**DATASET EXTRACT**

====================

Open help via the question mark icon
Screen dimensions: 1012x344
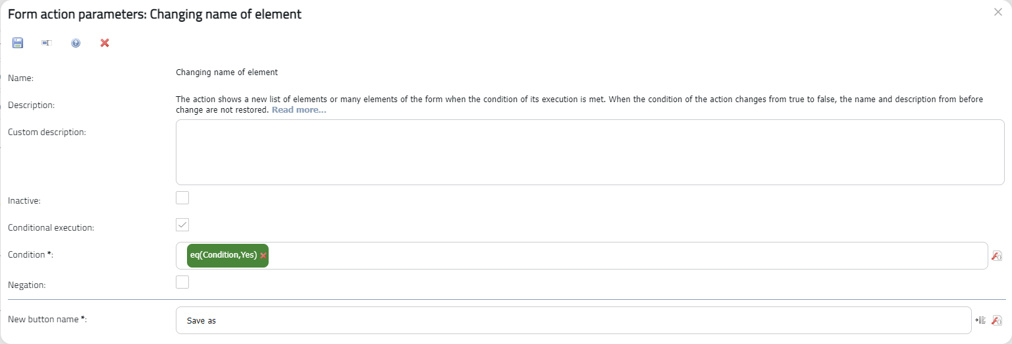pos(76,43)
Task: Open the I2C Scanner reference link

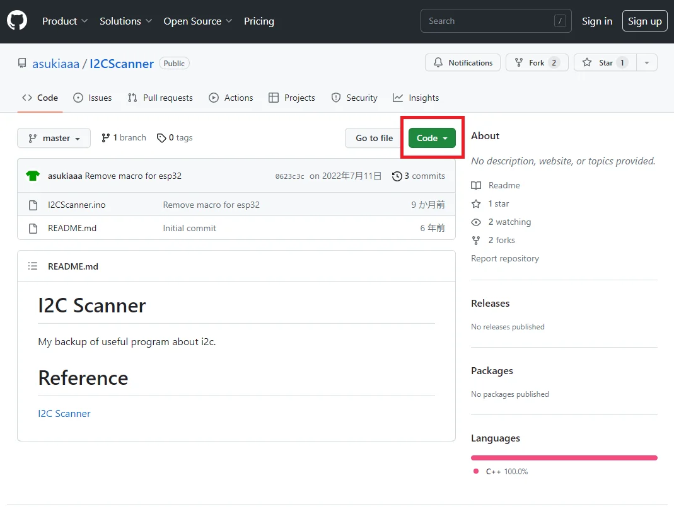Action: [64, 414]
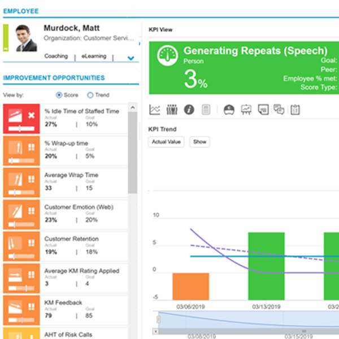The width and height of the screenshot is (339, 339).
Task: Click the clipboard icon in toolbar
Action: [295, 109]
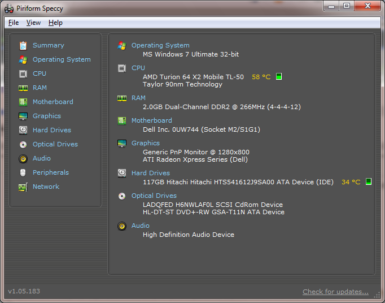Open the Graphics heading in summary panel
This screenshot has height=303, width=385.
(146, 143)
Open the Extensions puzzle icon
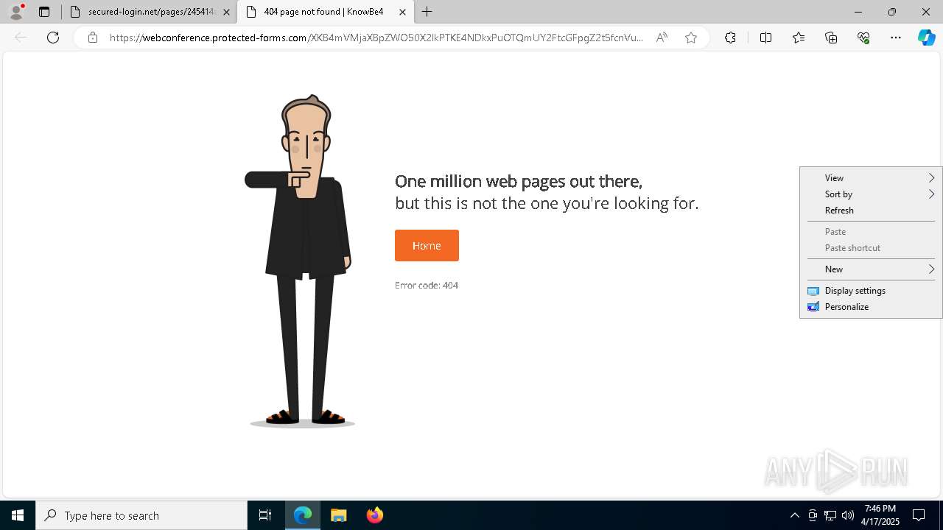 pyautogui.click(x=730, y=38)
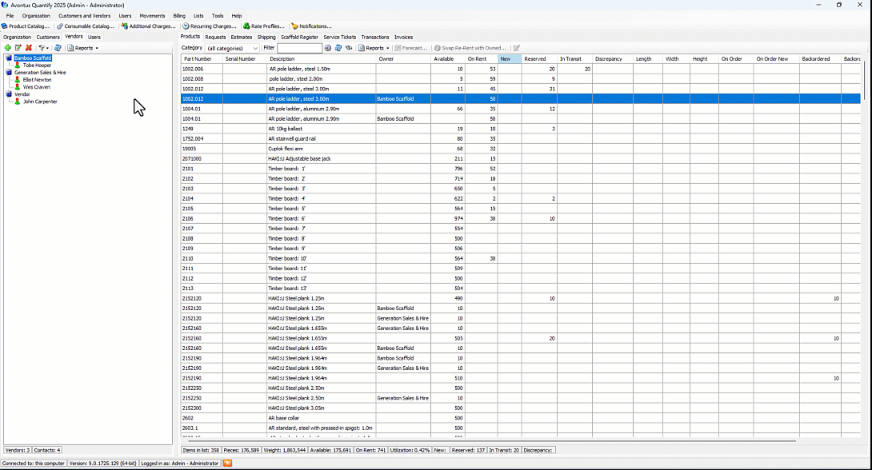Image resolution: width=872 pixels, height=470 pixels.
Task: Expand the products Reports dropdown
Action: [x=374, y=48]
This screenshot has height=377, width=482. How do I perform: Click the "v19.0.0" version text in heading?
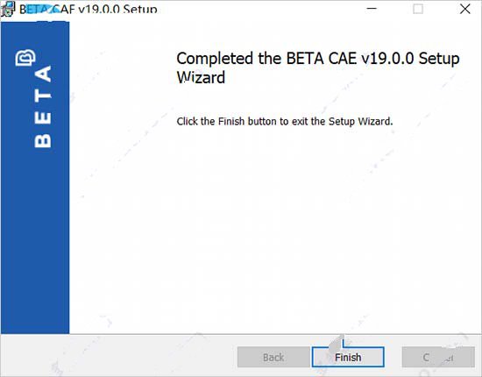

====================

**ASSIGNED TASK**
Where a record above contains a picture, leave the picture out and transcribe everything else exactly.

**EXERCISE RESPONSE**
Open help via the question mark icon
Screen dimensions: 1012x344
pos(76,43)
Task: Open the I2C Scanner reference link

Action: [64, 414]
The width and height of the screenshot is (339, 339).
Task: Click the clipboard icon in toolbar
Action: [295, 109]
Open the Graphics heading in summary panel
This screenshot has height=303, width=385.
(146, 143)
Open the Extensions puzzle icon
 pyautogui.click(x=730, y=38)
Image resolution: width=872 pixels, height=470 pixels.
Task: Expand the products Reports dropdown
Action: [x=374, y=48]
This screenshot has height=377, width=482. How do I perform: Click the "v19.0.0" version text in heading?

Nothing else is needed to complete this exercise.